Demgemäss wieder bestehen zwei Niveaus des Lesens. Das erste ist, konnte man sagen klasische Lesart und das zweite Niveau der Lesart ist jenes nachträgliches, das Lesen des eigenen Schicksaals jeden einzelnen Lesers. Das Buch als Vorlage, als Handbuch für Wahrsagung in der zweiten Stufe des Lesens, geht in das Leben selbst hinein, mischt sich mit ihm und ermöglicht damit auch das Durchlesen des Textes im zweiten Schlüsel von jenem transparentem, das als Niveau des romanartigen Ereignung gegeben ist.
So meldet sich jetzt in schichtenförmigen Paviæ's- Prosa eine neue Schicht der Bedeutung - die jeder Leser einzeln liest im bezug auf eigenes Leben durch. Da meldet sich, also, das persönliche Niveau des Lesens, und das Buch selbst gewinnt eine neue Dimension - gewinnt die Bedeutung und den Zweck des verwendbaren Gegenstands.
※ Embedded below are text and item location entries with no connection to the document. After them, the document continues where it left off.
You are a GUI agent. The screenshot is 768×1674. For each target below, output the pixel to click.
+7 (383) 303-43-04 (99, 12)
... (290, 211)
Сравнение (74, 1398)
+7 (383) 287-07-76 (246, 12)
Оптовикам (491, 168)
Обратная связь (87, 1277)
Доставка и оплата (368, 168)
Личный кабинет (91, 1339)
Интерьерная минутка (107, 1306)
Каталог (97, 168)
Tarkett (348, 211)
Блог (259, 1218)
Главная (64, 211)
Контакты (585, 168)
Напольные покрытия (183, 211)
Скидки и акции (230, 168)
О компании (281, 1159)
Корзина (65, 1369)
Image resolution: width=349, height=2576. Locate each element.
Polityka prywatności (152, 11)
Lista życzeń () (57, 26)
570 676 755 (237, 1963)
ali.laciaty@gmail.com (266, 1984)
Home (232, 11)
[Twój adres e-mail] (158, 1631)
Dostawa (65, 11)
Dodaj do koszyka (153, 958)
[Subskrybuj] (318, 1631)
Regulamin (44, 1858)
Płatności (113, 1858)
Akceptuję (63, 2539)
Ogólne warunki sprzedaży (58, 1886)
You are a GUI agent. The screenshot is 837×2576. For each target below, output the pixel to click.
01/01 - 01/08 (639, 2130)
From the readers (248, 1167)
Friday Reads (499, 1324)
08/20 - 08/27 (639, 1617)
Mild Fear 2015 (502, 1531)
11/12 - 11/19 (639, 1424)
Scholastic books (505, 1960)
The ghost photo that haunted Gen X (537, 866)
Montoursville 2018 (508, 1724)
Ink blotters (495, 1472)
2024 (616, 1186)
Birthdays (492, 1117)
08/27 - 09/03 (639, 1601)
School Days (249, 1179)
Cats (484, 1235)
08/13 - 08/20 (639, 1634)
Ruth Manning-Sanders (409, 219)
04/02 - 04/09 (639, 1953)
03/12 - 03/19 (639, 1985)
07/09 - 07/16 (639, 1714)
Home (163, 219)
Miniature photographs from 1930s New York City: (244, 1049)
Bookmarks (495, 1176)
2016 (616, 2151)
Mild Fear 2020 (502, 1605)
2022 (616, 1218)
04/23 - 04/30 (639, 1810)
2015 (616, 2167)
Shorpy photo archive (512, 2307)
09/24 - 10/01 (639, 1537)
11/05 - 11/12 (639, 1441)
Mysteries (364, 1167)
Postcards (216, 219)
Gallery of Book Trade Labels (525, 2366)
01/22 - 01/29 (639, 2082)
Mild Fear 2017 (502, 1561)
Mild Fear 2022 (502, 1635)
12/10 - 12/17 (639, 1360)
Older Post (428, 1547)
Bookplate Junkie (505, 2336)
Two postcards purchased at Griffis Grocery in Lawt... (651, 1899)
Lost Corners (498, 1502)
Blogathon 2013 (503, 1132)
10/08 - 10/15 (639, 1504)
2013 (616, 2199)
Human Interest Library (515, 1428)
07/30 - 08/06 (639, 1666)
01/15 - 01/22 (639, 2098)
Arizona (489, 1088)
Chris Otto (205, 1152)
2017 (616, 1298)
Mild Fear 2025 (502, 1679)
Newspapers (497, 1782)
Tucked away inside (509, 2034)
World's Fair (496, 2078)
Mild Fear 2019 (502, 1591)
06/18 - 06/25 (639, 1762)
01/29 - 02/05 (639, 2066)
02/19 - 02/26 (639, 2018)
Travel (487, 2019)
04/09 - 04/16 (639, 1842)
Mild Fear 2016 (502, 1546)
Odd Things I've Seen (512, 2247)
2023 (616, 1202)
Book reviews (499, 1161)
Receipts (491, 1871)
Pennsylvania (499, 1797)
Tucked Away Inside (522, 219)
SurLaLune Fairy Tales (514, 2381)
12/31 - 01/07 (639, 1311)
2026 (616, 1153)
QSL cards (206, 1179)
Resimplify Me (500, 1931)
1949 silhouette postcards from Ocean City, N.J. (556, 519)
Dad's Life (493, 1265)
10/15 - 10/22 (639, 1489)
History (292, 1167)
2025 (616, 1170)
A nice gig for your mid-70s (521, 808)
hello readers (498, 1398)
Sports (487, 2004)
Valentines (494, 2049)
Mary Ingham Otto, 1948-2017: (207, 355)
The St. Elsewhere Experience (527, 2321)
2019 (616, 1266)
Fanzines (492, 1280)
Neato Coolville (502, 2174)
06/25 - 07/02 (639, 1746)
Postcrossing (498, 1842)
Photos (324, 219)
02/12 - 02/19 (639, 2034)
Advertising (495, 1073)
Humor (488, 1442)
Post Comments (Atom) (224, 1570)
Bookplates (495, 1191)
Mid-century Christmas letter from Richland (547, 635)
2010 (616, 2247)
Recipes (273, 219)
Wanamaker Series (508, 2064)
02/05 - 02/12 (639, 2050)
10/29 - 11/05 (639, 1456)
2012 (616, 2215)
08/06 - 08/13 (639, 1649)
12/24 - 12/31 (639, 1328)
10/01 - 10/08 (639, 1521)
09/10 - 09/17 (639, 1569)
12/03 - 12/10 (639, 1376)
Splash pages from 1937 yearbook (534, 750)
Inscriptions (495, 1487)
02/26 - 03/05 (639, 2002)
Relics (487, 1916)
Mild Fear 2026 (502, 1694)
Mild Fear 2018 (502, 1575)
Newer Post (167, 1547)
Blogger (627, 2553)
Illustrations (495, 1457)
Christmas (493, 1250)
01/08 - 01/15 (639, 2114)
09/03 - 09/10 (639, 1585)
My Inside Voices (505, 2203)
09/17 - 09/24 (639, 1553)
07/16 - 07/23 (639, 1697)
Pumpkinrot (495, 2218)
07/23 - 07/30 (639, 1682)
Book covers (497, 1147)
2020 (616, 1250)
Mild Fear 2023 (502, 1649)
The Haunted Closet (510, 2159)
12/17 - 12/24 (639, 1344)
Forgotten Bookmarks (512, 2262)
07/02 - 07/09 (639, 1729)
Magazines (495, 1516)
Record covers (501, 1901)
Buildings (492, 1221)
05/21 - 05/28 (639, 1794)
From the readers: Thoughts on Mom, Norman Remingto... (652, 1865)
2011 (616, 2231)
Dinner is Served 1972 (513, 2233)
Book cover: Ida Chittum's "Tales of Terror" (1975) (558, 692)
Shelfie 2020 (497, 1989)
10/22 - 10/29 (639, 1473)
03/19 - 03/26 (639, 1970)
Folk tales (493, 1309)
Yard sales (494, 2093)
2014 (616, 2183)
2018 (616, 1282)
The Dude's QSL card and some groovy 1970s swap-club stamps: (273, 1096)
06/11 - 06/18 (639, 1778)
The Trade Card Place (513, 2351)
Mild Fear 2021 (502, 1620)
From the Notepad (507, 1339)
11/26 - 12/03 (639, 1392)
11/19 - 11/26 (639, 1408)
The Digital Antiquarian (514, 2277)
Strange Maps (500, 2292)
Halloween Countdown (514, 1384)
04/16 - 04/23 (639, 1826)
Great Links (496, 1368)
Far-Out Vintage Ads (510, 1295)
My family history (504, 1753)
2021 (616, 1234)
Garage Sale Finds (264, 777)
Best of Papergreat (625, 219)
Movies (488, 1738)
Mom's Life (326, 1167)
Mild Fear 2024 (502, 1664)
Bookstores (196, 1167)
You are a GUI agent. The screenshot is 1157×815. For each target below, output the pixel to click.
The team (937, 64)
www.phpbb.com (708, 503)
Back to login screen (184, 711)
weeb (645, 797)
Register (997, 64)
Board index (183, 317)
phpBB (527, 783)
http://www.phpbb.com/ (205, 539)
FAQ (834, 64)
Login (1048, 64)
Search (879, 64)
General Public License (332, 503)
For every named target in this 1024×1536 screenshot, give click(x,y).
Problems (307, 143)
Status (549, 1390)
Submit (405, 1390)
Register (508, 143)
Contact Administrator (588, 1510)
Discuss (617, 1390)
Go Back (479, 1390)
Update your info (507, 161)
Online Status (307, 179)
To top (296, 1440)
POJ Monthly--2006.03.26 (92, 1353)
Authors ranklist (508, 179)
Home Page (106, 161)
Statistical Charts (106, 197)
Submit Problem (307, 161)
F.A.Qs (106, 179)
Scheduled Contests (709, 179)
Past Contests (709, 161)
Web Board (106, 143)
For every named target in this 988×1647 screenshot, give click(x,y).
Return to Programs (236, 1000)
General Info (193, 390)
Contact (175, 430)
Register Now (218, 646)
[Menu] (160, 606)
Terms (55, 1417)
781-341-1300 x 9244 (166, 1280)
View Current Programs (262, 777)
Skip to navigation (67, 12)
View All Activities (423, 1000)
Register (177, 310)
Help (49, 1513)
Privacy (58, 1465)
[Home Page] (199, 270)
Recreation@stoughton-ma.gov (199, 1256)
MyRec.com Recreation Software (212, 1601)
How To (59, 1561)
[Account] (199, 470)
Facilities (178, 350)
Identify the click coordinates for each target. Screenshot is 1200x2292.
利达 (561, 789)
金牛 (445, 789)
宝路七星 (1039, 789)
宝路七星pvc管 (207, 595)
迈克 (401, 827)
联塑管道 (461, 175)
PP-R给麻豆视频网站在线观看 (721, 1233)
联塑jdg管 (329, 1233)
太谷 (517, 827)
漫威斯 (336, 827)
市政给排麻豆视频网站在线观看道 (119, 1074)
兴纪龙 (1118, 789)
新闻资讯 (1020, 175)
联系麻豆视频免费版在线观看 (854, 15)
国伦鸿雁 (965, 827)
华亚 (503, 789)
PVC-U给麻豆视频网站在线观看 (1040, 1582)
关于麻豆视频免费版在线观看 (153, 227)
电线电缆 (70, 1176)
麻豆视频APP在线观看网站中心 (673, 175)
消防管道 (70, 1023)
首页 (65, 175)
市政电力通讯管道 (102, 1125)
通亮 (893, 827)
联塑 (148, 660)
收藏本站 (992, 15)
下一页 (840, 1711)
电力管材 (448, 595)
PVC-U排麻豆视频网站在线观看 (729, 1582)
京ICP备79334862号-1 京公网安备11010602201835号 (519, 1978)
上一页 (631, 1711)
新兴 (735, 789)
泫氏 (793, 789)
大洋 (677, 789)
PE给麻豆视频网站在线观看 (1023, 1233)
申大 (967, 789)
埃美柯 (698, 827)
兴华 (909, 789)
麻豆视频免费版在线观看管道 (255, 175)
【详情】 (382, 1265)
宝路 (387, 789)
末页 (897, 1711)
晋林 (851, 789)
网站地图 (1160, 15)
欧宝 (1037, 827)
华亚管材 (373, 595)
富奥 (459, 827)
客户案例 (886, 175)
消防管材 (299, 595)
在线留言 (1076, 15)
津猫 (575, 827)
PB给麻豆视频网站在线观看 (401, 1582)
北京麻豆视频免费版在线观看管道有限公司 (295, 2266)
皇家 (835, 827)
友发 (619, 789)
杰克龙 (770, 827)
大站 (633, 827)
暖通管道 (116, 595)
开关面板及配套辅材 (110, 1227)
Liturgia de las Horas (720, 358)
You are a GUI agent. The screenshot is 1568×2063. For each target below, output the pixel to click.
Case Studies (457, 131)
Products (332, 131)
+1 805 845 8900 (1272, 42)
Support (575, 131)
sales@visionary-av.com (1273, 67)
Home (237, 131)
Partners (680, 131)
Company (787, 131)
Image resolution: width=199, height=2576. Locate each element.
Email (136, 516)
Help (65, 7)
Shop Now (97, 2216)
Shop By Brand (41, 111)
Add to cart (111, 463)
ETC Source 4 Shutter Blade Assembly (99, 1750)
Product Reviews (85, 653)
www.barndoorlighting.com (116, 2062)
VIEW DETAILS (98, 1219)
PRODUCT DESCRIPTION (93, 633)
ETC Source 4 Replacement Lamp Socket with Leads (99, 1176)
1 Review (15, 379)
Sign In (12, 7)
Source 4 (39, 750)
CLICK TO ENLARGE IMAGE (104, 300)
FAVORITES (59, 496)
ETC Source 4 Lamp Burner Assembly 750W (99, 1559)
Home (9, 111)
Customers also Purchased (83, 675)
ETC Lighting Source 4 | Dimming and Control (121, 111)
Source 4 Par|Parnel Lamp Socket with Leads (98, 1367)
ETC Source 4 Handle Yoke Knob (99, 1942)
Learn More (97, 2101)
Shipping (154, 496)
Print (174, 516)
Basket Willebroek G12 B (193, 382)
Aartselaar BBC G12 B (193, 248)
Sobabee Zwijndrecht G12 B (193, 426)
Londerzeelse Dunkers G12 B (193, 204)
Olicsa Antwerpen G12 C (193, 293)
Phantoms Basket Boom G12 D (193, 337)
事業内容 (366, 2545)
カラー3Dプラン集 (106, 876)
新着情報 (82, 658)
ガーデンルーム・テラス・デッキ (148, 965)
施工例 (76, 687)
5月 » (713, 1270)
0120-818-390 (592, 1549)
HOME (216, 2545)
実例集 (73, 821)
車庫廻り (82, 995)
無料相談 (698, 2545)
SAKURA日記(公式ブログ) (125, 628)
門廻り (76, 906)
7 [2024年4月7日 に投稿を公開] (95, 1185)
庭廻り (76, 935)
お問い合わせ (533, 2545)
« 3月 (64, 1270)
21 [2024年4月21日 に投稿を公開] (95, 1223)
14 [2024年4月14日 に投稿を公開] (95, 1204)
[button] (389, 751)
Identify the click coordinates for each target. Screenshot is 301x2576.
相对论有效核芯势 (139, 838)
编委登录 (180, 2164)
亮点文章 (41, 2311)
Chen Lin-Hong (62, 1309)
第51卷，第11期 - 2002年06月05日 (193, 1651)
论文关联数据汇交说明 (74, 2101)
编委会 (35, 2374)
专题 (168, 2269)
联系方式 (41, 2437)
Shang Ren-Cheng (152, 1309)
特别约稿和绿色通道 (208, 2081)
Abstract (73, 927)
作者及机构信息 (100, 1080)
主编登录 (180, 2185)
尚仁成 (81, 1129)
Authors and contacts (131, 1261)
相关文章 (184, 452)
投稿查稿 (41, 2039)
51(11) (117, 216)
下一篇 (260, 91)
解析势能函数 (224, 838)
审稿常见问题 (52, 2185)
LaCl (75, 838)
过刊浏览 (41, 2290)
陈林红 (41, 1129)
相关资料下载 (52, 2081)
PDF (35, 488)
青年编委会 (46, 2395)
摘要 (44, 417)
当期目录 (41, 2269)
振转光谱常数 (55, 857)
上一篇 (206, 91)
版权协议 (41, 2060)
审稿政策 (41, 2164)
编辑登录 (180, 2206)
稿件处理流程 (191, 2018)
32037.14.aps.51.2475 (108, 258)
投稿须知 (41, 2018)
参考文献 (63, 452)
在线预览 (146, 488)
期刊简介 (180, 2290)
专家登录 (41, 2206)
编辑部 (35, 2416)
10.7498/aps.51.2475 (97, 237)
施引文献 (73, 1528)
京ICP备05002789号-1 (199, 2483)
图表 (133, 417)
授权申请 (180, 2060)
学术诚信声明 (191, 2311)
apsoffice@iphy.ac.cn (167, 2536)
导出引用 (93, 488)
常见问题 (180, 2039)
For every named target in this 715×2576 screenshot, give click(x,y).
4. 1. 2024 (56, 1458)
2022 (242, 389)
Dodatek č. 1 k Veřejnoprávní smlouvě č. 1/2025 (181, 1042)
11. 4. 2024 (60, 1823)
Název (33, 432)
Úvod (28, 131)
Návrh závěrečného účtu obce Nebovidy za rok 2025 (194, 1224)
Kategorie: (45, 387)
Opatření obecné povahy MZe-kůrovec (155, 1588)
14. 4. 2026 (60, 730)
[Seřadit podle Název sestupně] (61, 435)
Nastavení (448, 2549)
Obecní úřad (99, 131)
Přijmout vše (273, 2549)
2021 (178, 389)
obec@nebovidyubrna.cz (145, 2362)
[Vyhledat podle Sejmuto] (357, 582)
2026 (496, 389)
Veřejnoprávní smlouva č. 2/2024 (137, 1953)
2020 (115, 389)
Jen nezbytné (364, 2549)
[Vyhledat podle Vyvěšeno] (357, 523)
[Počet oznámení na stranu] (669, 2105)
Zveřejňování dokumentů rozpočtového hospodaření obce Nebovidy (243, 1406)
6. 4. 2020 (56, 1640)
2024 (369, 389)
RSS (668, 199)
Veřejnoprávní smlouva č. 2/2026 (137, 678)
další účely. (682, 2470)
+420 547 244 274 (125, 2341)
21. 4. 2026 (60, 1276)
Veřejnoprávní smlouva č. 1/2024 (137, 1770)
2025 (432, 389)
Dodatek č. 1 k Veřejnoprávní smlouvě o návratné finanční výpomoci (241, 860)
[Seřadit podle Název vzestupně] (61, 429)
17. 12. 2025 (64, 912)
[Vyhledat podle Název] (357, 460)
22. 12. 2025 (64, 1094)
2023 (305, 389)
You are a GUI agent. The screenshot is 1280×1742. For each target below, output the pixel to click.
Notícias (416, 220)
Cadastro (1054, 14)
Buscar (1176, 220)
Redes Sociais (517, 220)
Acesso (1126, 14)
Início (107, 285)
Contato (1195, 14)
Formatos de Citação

"Die letzte Liebe in Constantinopolis" ist ein leicht gangbarer Roman und er wird wahrscheinlich die grosse Überraschung, sowohl für die Schriftstellerkritik, als auch für die Leser sein. Meiner Erachtens wird es das höchst geleste Paviæ's Buch sein. Das ist der erregbare, schnelle und gespannte Roman, der sich leicht liest. Er ist völlig in einer einheitlicher Energie, Frischheit, Freudigkeit und kräftiger lyrischer Ladung. Diese lyrische Ladung des Roman "Die letzte Liebe in Constantinopolis" ist Grundfarbe, Ton und Bindegewebe der gesamten Geschehnisse, der esoterichen Schichten, der Sehnsucht und der Geheimnisse der Helden, ihrer Ableben und der Auferstehung. Jeder Abschnitt trägt in sich mindestens zwei Wendungen, entweder aktionsartige und sinnliche oder stilistische von denen der Atem angehalten wird. Das ist ein Buch in das man verliebt lassen kann und das man bald auch ein anderes mal lesen kann, eben wegen dieser Verliebheit, wegen des Geniessens, wegen des Wünschess mit den Helden noch einmal zu sein, auf Ewig und ein Tag mehr . Und das ist doch ein Buch, das man aus allen gerade angeführten als ein gewisser Profaner Reliquiar, als das literarische Talisman mit sich tragen kann.